Also because US cities are much more sprawled, and are often organized in neat, efficient grids instead of having formed organically over the course of ~2300 years. Compare maps of Paris with any US city.
That both suprises me, do you have any sources? Honest question, both seem counterintuitive. Maybe I am actually fed enough "feelgood" information in the past.
That is an article from greenpeace about poor EU environmental standards in power stations. Sure it is bad but, it does not compare air pollution in EU vs US cities or attribute anything to cars.
That goes against my subjective experience. The contribution of buses and trucks in US cities is also significant, and my sense is that EU regs on those vehicles are more stringent than US. I particularly tend to notice how much -noisier- large US vehicles are than European equivalents in a city traffic environment, which tends to correlate with lower efficiency.

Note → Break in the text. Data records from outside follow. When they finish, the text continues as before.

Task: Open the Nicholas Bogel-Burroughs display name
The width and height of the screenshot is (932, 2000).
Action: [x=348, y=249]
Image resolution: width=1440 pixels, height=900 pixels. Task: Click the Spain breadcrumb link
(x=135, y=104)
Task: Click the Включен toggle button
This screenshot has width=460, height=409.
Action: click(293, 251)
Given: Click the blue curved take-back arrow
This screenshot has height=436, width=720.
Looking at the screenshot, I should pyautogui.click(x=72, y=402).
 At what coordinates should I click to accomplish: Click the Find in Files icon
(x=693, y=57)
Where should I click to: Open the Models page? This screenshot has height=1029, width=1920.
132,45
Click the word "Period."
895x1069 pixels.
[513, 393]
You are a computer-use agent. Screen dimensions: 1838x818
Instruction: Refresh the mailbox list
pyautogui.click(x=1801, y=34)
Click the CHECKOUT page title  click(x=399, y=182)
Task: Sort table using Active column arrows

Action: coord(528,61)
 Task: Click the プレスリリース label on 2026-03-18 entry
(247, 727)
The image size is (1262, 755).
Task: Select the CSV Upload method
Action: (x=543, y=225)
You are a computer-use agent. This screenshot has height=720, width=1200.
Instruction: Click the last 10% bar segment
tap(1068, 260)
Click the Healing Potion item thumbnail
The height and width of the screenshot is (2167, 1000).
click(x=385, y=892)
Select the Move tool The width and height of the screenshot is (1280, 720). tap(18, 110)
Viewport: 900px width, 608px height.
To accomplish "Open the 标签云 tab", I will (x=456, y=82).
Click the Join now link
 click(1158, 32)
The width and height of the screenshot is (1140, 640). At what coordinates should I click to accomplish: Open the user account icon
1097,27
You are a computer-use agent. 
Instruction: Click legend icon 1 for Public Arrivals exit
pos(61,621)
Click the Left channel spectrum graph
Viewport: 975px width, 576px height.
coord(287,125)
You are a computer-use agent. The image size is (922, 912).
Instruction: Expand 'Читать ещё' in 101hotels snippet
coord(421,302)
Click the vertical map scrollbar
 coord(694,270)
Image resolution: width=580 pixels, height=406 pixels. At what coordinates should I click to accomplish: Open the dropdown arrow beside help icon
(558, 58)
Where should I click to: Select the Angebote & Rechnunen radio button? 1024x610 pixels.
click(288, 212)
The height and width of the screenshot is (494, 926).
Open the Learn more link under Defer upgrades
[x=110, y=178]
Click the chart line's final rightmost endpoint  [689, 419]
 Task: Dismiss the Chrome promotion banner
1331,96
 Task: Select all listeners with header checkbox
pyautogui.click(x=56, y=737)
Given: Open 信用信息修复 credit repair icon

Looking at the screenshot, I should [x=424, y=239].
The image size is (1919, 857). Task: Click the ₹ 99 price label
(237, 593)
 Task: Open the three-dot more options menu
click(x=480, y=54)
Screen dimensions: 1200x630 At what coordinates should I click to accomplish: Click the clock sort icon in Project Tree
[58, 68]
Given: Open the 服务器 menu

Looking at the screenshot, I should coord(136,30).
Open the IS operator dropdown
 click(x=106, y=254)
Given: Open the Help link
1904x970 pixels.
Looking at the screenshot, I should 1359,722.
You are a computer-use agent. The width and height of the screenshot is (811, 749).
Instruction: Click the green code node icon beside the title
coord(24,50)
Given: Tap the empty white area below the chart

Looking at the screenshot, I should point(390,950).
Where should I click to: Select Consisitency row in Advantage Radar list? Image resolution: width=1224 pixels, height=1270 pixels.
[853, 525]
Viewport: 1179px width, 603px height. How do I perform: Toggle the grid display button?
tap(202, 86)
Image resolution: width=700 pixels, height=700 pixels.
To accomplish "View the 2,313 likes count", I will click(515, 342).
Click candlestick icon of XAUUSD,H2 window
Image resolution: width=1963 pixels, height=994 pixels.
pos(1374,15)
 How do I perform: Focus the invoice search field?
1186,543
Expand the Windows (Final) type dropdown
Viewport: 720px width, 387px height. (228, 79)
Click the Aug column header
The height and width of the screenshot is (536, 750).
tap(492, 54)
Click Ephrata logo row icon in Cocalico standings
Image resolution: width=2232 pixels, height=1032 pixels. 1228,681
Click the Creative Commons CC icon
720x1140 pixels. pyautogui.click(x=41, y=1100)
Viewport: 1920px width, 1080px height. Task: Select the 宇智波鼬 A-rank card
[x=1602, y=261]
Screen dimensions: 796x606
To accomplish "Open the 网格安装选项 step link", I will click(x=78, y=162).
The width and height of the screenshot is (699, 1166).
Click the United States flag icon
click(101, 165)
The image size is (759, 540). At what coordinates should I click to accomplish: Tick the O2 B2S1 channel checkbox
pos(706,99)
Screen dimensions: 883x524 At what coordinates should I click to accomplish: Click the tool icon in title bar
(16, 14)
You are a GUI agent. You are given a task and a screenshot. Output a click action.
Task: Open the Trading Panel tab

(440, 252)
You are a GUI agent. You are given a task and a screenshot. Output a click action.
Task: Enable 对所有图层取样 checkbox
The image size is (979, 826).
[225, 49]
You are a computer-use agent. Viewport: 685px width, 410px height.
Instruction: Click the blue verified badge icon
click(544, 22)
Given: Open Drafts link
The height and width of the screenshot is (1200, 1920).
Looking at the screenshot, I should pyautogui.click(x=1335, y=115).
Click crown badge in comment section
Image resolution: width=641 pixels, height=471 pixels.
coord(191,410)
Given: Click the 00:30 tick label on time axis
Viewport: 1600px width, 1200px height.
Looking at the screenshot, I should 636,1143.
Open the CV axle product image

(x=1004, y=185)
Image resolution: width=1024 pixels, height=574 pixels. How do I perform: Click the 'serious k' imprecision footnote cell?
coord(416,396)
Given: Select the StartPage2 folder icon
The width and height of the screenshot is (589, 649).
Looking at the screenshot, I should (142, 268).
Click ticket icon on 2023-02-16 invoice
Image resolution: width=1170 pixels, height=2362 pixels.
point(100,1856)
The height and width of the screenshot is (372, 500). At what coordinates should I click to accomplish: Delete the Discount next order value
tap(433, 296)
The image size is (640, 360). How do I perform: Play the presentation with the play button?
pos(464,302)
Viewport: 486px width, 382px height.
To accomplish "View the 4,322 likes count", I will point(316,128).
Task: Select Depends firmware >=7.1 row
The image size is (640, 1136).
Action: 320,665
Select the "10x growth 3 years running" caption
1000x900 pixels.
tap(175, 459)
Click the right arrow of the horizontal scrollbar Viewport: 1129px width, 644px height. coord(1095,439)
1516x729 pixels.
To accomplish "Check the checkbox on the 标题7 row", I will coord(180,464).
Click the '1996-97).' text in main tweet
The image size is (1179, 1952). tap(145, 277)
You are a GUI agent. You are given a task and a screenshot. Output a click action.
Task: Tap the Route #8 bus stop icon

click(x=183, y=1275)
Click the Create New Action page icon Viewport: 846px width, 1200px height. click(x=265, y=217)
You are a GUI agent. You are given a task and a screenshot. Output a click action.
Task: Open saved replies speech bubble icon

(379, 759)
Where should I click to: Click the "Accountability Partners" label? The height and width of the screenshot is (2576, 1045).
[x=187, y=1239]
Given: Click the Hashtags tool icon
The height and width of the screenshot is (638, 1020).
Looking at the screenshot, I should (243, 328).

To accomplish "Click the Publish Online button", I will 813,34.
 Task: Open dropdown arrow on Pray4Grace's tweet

See for example Paris's recent (yesterday?) "no car day" in the center. The city's usual blanket of smog is gone. France of course having the highest %age of diesel cars in its passenger fleet of any country.
Paris is one of the densest cities in the world[1], placed 6th if you disregard cities with a population of less than a million. It's the most dense large city among G8 countries. The only vaguely comparable European cities are Athens and Barcelona, both smaller and less dense. London has about a quarter of the density of Paris. The most dense large German cities, Munich and Berlin, less than a quarter. The city I live in -- part of one of the world's largest conurbations --, less than a tenth.
Statistics like these should be taken with a grain of salt (for one thing, city delimitations are fairly arbitrary), but the details are not worth haggling about: the point is that Paris is not at all representative of large European cities.